Figure 10 prompts the nanoindentation image of the ITZ between the steel fiber and the cement paste of the UHPC sample at 2 8d. Under normal conditions, there are many pores in the matrix and loose gel phase in the ITZ region, which plays an important role in determining the mechanical properties of UHPC. The figure indicates that there is an area with low elastic modulus between steel fiber and cement paste, namely ITZ. The thickness of ITZ is estimated according to the distribution of the elastic modulus of the interface between the steel fiber and the matrix, because the elastic modulus of the interface is lower than that of the steel fiber and the matrix. The ITZ width of UHPC-0 sample is about 45 μm, and the average elastic modulus is about 19.63 GPa. The ITZ width of UHPC-4 sample is about 35 μm, and the average elastic modulus is about 20.68 GPa. Moreover, the elastic moduli of the matrix of UHPC-0 and UHPC-4 samples are 25 GPa and 29.9 GPa, respectively, which implies that, compared with the reference group, the width of ITZ of the sample containing 0.04%GO UHPC decreases, and the elastic modulus of ITZ and matrix also increases. Accordingly, the nano-mechanical properties of UHPC are improved by adding 0.04%GO.
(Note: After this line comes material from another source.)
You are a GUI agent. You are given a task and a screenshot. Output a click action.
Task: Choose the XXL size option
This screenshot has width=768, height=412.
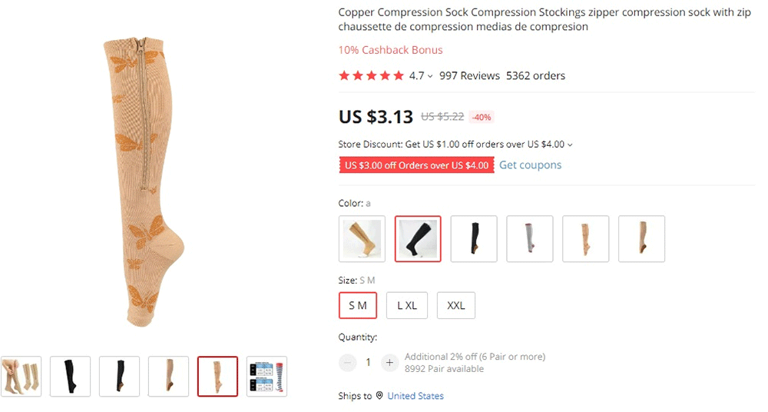pyautogui.click(x=456, y=305)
The mechanical properties of cement composites are considered to be the most important properties in most applications. The results suggest that the mechanical properties of UHPC can be improved by adding appropriate amount of GO (figure 4), and its mechanism is as follows: (1) The excellent mechanical properties of GO play a positive role in improving the mechanical properties of UHPC [23]; (2) The nucleation effect of GO can provide additional nucleation sites in the process of cement hydration, accelerate cement hydration [24] and improve its microstructure (figures 7 and 8). (3) GO can reduce the porosity during crack initiation (figure 9), and the interlock and interaction between microcracks and GO are easy to form dense gel structure and inhibit crack propagation [25]. (4) The C-S-H gel layer of UHPC contains more calcium ions and hydroxides. Calcium ions combine with GO oxygen-containing functional groups, and water molecules form hydrogen bonds between GO functional groups and C-S-H gel [26]. The chemical bond at the interface of GO/matrix enhances the binding of C-S-H and GO, and improves the ductility and tensile strength of the structure (figure 5). It is worth noting that when the content of GO exceeds the optimal content, the mechanical properties of UHPC are reduced due to the agglomeration effect. Furthermore, the reinforcement effect and optimum content of GO are very different, which is mainly different from the characteristics (size, oxygen content, layer thickness, number of layers) of GO and the physical properties (tensile strength, elastic modulus) of GO, including cement type, superplasticizer, water-binder ratio, curing conditions and preparation methods, etc Currently, the application of GO in UHPC remains in the initial stage, and its mechanism is still in the preliminary research stage.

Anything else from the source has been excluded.